> [DATA FOR ANALYSIS]
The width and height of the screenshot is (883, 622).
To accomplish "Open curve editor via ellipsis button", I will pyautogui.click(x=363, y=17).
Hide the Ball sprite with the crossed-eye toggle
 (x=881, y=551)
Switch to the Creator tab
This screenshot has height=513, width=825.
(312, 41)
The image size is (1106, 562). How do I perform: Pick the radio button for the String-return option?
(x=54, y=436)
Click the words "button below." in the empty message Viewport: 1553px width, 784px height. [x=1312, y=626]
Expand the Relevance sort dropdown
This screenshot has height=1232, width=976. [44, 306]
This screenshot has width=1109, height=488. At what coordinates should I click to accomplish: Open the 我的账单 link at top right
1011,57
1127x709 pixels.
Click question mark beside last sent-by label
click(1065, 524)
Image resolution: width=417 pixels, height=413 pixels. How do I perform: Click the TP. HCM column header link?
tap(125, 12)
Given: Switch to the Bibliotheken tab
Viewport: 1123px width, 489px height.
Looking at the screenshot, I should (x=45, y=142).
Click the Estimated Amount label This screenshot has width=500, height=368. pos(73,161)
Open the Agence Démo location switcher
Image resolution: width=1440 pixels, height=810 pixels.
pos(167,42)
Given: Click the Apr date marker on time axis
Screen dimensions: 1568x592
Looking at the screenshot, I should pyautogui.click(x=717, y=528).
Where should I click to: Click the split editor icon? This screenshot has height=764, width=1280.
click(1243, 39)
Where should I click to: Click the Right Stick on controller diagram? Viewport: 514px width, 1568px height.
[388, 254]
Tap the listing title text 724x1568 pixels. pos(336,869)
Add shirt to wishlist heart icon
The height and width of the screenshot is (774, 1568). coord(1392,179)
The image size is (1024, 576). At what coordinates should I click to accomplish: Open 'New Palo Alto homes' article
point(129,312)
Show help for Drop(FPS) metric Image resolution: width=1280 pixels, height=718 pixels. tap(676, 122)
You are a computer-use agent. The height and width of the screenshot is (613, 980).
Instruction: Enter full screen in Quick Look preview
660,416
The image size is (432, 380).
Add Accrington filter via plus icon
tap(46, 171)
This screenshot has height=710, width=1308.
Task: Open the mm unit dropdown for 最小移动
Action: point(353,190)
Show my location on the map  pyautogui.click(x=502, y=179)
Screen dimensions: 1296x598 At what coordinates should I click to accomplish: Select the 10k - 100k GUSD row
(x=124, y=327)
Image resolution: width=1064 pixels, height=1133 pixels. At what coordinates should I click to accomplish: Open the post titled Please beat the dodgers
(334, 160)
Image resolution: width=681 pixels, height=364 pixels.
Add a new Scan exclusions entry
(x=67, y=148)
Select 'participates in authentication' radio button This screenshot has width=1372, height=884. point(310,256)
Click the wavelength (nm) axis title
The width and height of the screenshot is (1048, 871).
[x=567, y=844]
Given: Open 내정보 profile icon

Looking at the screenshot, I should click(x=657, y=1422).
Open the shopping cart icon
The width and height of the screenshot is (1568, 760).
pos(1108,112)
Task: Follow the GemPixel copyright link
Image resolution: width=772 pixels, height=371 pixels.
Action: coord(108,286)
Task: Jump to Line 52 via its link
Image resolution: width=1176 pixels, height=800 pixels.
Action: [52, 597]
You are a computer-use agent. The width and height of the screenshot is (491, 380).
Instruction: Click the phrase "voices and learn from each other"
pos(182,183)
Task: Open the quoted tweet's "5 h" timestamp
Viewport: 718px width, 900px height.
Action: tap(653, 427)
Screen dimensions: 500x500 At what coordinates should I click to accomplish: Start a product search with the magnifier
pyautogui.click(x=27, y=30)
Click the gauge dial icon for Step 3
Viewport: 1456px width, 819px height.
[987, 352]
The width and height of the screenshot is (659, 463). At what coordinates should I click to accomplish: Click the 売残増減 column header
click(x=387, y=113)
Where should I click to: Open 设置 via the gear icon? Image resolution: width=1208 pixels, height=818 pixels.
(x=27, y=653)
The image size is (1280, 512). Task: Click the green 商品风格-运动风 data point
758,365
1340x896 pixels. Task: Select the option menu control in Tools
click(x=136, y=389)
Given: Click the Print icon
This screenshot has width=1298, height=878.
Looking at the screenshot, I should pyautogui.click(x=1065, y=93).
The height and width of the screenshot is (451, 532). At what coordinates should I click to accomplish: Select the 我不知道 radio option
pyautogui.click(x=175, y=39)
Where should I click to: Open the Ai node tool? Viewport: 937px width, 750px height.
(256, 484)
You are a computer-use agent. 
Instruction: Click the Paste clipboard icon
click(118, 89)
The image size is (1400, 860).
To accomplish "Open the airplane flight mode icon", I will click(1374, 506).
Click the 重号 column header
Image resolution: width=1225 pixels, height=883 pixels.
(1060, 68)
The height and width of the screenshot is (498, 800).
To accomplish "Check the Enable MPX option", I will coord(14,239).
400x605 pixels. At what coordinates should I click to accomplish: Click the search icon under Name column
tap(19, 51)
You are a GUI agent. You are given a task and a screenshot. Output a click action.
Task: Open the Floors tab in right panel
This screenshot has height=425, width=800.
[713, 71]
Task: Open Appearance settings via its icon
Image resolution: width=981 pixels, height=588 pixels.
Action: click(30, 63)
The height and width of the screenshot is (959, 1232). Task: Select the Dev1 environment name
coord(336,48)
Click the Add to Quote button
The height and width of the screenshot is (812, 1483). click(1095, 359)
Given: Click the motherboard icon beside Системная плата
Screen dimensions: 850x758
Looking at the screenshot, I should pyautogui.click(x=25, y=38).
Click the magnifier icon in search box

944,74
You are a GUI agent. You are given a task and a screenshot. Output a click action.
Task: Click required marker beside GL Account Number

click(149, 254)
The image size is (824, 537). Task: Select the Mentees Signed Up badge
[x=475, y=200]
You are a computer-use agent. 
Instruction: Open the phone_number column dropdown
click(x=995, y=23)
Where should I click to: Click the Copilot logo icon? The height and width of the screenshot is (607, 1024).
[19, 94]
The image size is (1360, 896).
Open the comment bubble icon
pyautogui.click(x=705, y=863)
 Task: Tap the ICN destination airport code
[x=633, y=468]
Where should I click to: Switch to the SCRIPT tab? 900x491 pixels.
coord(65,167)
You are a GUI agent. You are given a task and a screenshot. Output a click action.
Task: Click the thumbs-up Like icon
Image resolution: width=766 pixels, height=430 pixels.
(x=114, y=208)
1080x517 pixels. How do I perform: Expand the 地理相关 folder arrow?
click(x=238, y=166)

> [WORK TO COMPLETE]
Would you output every record above exactly as it stands?

> [ANSWER TO THIS TASK]
The width and height of the screenshot is (883, 622).
To accomplish "Open curve editor via ellipsis button", I will pyautogui.click(x=363, y=17).
Hide the Ball sprite with the crossed-eye toggle
 (x=881, y=551)
Switch to the Creator tab
This screenshot has height=513, width=825.
(312, 41)
The image size is (1106, 562). How do I perform: Pick the radio button for the String-return option?
(x=54, y=436)
Click the words "button below." in the empty message Viewport: 1553px width, 784px height. [x=1312, y=626]
Expand the Relevance sort dropdown
This screenshot has height=1232, width=976. [44, 306]
This screenshot has width=1109, height=488. At what coordinates should I click to accomplish: Open the 我的账单 link at top right
1011,57
1127x709 pixels.
Click question mark beside last sent-by label
click(1065, 524)
Image resolution: width=417 pixels, height=413 pixels. How do I perform: Click the TP. HCM column header link?
tap(125, 12)
Given: Switch to the Bibliotheken tab
Viewport: 1123px width, 489px height.
Looking at the screenshot, I should (x=45, y=142).
Click the Estimated Amount label This screenshot has width=500, height=368. pos(73,161)
Open the Agence Démo location switcher
Image resolution: width=1440 pixels, height=810 pixels.
pos(167,42)
Given: Click the Apr date marker on time axis
Screen dimensions: 1568x592
Looking at the screenshot, I should pyautogui.click(x=717, y=528).
Where should I click to: Click the split editor icon? This screenshot has height=764, width=1280.
click(1243, 39)
Where should I click to: Click the Right Stick on controller diagram? Viewport: 514px width, 1568px height.
[388, 254]
Tap the listing title text 724x1568 pixels. pos(336,869)
Add shirt to wishlist heart icon
The height and width of the screenshot is (774, 1568). coord(1392,179)
The image size is (1024, 576). At what coordinates should I click to accomplish: Open 'New Palo Alto homes' article
point(129,312)
Show help for Drop(FPS) metric Image resolution: width=1280 pixels, height=718 pixels. tap(676, 122)
You are a computer-use agent. The height and width of the screenshot is (613, 980).
Instruction: Enter full screen in Quick Look preview
660,416
The image size is (432, 380).
Add Accrington filter via plus icon
tap(46, 171)
This screenshot has height=710, width=1308.
Task: Open the mm unit dropdown for 最小移动
Action: point(353,190)
Show my location on the map  pyautogui.click(x=502, y=179)
Screen dimensions: 1296x598 At what coordinates should I click to accomplish: Select the 10k - 100k GUSD row
(x=124, y=327)
Image resolution: width=1064 pixels, height=1133 pixels. At what coordinates should I click to accomplish: Open the post titled Please beat the dodgers
(334, 160)
Image resolution: width=681 pixels, height=364 pixels.
Add a new Scan exclusions entry
(x=67, y=148)
Select 'participates in authentication' radio button This screenshot has width=1372, height=884. point(310,256)
Click the wavelength (nm) axis title
The width and height of the screenshot is (1048, 871).
[x=567, y=844]
Given: Open 내정보 profile icon

Looking at the screenshot, I should click(x=657, y=1422).
Open the shopping cart icon
The width and height of the screenshot is (1568, 760).
pos(1108,112)
Task: Follow the GemPixel copyright link
Image resolution: width=772 pixels, height=371 pixels.
Action: coord(108,286)
Task: Jump to Line 52 via its link
Image resolution: width=1176 pixels, height=800 pixels.
Action: [52, 597]
You are a computer-use agent. The width and height of the screenshot is (491, 380).
Instruction: Click the phrase "voices and learn from each other"
pos(182,183)
Task: Open the quoted tweet's "5 h" timestamp
Viewport: 718px width, 900px height.
Action: tap(653, 427)
Screen dimensions: 500x500 At what coordinates should I click to accomplish: Start a product search with the magnifier
pyautogui.click(x=27, y=30)
Click the gauge dial icon for Step 3
Viewport: 1456px width, 819px height.
[987, 352]
The width and height of the screenshot is (659, 463). At what coordinates should I click to accomplish: Click the 売残増減 column header
click(x=387, y=113)
Where should I click to: Open 设置 via the gear icon? Image resolution: width=1208 pixels, height=818 pixels.
(x=27, y=653)
The image size is (1280, 512). Task: Click the green 商品风格-运动风 data point
758,365
1340x896 pixels. Task: Select the option menu control in Tools
click(x=136, y=389)
Given: Click the Print icon
This screenshot has width=1298, height=878.
Looking at the screenshot, I should pyautogui.click(x=1065, y=93).
The height and width of the screenshot is (451, 532). At what coordinates should I click to accomplish: Select the 我不知道 radio option
pyautogui.click(x=175, y=39)
Where should I click to: Open the Ai node tool? Viewport: 937px width, 750px height.
(256, 484)
You are a computer-use agent. 
Instruction: Click the Paste clipboard icon
click(118, 89)
The image size is (1400, 860).
To accomplish "Open the airplane flight mode icon", I will click(1374, 506).
Click the 重号 column header
Image resolution: width=1225 pixels, height=883 pixels.
(1060, 68)
The height and width of the screenshot is (498, 800).
To accomplish "Check the Enable MPX option", I will coord(14,239).
400x605 pixels. At what coordinates should I click to accomplish: Click the search icon under Name column
tap(19, 51)
You are a GUI agent. You are given a task and a screenshot. Output a click action.
Task: Open the Floors tab in right panel
This screenshot has height=425, width=800.
[713, 71]
Task: Open Appearance settings via its icon
Image resolution: width=981 pixels, height=588 pixels.
Action: click(30, 63)
The height and width of the screenshot is (959, 1232). Task: Select the Dev1 environment name
coord(336,48)
Click the Add to Quote button
The height and width of the screenshot is (812, 1483). click(1095, 359)
Given: Click the motherboard icon beside Системная плата
Screen dimensions: 850x758
Looking at the screenshot, I should pyautogui.click(x=25, y=38).
Click the magnifier icon in search box

944,74
You are a GUI agent. You are given a task and a screenshot. Output a click action.
Task: Click required marker beside GL Account Number

click(149, 254)
The image size is (824, 537). Task: Select the Mentees Signed Up badge
[x=475, y=200]
You are a computer-use agent. 
Instruction: Open the phone_number column dropdown
click(x=995, y=23)
Where should I click to: Click the Copilot logo icon? The height and width of the screenshot is (607, 1024).
[19, 94]
The image size is (1360, 896).
Open the comment bubble icon
pyautogui.click(x=705, y=863)
 Task: Tap the ICN destination airport code
[x=633, y=468]
Where should I click to: Switch to the SCRIPT tab? 900x491 pixels.
coord(65,167)
You are a GUI agent. You are given a task and a screenshot. Output a click action.
Task: Click the thumbs-up Like icon
Image resolution: width=766 pixels, height=430 pixels.
(x=114, y=208)
1080x517 pixels. How do I perform: Expand the 地理相关 folder arrow?
click(x=238, y=166)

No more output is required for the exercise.